◆ Listing ◆

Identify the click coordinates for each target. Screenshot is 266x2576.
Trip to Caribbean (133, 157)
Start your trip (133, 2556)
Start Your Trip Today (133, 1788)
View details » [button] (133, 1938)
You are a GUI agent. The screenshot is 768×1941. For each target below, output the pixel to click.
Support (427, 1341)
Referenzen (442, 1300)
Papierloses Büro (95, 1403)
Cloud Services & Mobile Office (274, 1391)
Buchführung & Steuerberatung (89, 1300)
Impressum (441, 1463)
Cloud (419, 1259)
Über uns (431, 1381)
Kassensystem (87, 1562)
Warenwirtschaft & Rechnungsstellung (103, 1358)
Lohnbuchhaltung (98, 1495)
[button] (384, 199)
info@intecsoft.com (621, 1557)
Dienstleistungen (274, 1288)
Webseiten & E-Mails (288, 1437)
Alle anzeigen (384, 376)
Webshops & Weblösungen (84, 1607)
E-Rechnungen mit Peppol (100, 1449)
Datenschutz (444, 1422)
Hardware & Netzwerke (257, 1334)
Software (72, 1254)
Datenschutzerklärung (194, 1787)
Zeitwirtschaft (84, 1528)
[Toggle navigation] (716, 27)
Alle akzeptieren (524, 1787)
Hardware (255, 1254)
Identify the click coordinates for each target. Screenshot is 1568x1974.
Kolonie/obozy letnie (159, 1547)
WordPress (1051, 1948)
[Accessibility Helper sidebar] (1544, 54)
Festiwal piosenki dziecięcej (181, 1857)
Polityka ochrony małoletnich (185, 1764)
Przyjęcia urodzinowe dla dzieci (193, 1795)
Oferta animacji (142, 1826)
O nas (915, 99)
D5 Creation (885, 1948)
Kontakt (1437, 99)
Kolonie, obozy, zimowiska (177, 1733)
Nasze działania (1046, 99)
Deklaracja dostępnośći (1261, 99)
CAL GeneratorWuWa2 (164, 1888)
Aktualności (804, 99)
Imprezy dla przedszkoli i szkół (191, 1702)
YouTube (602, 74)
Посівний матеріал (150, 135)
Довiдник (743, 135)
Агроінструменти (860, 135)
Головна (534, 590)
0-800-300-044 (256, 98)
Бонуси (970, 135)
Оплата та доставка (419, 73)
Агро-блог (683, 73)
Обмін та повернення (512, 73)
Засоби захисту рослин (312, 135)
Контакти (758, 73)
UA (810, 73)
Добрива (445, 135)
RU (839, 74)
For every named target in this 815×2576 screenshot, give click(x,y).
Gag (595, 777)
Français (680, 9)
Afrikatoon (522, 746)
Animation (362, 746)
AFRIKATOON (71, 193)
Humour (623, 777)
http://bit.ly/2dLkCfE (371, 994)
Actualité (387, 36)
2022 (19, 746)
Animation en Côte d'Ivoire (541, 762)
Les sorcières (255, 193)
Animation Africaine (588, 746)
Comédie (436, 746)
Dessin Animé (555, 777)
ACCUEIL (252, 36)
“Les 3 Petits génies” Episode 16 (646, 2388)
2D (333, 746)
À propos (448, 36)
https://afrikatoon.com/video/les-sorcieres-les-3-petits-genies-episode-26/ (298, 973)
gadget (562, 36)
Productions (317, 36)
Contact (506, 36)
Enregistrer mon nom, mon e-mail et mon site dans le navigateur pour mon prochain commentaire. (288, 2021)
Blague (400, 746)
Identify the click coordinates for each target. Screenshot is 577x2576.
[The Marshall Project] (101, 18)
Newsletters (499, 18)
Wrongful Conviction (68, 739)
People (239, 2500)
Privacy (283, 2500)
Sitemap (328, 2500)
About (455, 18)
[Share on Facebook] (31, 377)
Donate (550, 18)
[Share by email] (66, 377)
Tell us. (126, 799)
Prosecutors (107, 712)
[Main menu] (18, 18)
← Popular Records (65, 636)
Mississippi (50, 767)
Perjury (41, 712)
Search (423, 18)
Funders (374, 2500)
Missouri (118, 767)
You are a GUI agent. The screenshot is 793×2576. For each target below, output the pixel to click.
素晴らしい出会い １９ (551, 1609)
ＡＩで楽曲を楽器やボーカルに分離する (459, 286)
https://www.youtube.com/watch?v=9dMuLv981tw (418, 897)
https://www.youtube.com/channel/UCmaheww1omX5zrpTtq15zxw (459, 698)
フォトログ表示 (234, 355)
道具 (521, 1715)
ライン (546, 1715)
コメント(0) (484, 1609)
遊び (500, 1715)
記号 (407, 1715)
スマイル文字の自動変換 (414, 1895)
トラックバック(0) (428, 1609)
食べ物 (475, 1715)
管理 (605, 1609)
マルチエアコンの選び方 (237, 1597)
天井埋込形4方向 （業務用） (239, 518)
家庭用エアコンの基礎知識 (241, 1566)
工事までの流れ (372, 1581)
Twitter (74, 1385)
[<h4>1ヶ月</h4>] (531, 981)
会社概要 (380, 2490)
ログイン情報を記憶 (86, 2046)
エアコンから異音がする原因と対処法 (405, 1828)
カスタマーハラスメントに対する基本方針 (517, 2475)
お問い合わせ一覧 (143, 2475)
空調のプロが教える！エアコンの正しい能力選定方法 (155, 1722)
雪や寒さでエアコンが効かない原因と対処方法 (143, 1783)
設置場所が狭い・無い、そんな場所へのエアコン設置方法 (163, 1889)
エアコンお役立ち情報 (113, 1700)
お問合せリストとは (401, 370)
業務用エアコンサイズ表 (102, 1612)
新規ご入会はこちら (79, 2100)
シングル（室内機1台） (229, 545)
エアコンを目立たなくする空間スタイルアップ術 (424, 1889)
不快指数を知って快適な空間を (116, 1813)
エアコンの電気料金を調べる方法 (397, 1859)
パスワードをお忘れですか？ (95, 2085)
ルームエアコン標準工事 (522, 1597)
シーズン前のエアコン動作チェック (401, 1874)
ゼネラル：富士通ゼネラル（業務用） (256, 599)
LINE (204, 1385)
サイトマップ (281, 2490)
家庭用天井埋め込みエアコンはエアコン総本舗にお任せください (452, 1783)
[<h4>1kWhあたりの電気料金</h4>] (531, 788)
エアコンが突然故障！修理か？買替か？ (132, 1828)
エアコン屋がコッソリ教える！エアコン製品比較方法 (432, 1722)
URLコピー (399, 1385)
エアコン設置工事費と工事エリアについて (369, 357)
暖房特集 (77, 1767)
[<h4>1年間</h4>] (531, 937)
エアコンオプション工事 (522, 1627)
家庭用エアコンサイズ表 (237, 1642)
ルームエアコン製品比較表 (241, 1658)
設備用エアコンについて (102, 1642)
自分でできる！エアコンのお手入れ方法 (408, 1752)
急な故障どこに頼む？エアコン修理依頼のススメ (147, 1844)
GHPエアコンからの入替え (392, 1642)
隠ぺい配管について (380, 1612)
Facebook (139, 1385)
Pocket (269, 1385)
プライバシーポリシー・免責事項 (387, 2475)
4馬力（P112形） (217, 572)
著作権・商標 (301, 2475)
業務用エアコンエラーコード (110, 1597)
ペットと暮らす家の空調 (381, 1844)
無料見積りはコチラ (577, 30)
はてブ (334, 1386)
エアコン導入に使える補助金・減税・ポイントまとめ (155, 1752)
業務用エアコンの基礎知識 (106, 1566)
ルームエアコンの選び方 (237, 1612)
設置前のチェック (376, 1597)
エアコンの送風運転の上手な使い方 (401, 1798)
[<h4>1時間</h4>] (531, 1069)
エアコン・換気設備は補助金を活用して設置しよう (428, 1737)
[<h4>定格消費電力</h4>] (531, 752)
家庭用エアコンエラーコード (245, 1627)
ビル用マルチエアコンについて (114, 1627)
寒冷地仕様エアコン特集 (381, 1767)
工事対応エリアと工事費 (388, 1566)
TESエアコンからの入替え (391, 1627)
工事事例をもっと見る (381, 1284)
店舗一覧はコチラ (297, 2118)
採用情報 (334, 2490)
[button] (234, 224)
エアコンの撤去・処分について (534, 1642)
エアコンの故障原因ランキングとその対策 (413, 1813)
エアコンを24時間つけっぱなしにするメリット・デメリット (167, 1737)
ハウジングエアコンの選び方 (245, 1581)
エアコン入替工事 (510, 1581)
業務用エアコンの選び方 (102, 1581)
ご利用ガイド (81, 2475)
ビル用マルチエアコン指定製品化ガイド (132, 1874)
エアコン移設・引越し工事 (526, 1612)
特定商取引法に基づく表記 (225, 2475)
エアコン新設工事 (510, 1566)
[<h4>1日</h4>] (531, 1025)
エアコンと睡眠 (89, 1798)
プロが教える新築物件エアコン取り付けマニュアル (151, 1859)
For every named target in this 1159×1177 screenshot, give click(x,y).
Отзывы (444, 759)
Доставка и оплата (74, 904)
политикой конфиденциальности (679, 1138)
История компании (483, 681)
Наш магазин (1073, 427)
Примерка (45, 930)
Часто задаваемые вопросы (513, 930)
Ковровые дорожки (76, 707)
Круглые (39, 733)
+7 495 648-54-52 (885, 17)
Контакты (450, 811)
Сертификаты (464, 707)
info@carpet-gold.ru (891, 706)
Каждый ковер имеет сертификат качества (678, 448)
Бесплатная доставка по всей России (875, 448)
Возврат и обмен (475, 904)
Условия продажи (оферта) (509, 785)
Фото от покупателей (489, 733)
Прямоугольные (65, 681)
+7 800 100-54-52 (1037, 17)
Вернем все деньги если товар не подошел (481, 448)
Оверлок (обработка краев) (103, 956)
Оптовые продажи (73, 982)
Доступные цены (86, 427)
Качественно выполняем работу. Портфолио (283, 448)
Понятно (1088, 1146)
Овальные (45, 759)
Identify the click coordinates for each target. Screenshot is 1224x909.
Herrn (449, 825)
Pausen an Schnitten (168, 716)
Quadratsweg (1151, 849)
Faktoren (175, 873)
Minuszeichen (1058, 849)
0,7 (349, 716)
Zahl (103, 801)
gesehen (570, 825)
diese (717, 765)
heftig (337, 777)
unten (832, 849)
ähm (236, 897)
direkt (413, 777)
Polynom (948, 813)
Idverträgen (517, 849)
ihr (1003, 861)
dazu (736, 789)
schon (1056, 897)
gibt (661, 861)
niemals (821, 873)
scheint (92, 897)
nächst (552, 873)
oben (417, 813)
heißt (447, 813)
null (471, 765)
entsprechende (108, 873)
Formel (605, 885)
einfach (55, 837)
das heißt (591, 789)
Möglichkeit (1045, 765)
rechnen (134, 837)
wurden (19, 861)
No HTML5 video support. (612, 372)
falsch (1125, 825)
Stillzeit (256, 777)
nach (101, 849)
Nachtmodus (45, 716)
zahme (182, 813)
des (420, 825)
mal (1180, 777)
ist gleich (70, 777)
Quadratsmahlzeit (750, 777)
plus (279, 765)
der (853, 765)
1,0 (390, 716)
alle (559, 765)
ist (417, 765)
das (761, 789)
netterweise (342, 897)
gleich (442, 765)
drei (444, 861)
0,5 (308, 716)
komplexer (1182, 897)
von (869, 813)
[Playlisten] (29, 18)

◆ Exercise objective ◆
Copy out the lines from the one with "https://www.youtube.com/watch?v=9dMuLv981tw (418, 897)" up to and including the one with "URLコピー (399, 1385)", unchanged.

◆ Answer to this problem ◆
https://www.youtube.com/watch?v=9dMuLv981tw (418, 897)
https://www.youtube.com/channel/UCmaheww1omX5zrpTtq15zxw (459, 698)
フォトログ表示 (234, 355)
道具 (521, 1715)
ライン (546, 1715)
コメント(0) (484, 1609)
遊び (500, 1715)
記号 (407, 1715)
スマイル文字の自動変換 (414, 1895)
トラックバック(0) (428, 1609)
食べ物 (475, 1715)
管理 (605, 1609)
マルチエアコンの選び方 (237, 1597)
天井埋込形4方向 （業務用） (239, 518)
家庭用エアコンの基礎知識 (241, 1566)
工事までの流れ (372, 1581)
Twitter (74, 1385)
[<h4>1ヶ月</h4>] (531, 981)
会社概要 (380, 2490)
ログイン情報を記憶 (86, 2046)
エアコンから異音がする原因と対処法 (405, 1828)
カスタマーハラスメントに対する基本方針 (517, 2475)
お問い合わせ一覧 (143, 2475)
空調のプロが教える！エアコンの正しい能力選定方法 (155, 1722)
雪や寒さでエアコンが効かない原因と対処方法 (143, 1783)
設置場所が狭い・無い、そんな場所へのエアコン設置方法 (163, 1889)
エアコンお役立ち情報 (113, 1700)
お問合せリストとは (401, 370)
業務用エアコンサイズ表 (102, 1612)
新規ご入会はこちら (79, 2100)
シングル（室内機1台） (229, 545)
エアコンを目立たなくする空間スタイルアップ術 (424, 1889)
不快指数を知って快適な空間を (116, 1813)
エアコンの電気料金を調べる方法 (397, 1859)
パスワードをお忘れですか？ (95, 2085)
ルームエアコン標準工事 (522, 1597)
シーズン前のエアコン動作チェック (401, 1874)
ゼネラル：富士通ゼネラル（業務用） (256, 599)
LINE (204, 1385)
サイトマップ (281, 2490)
家庭用天井埋め込みエアコンはエアコン総本舗にお任せください (452, 1783)
[<h4>1kWhあたりの電気料金</h4>] (531, 788)
エアコンが突然故障！修理か？買替か？ (132, 1828)
エアコン屋がコッソリ教える！エアコン製品比較方法 (432, 1722)
URLコピー (399, 1385)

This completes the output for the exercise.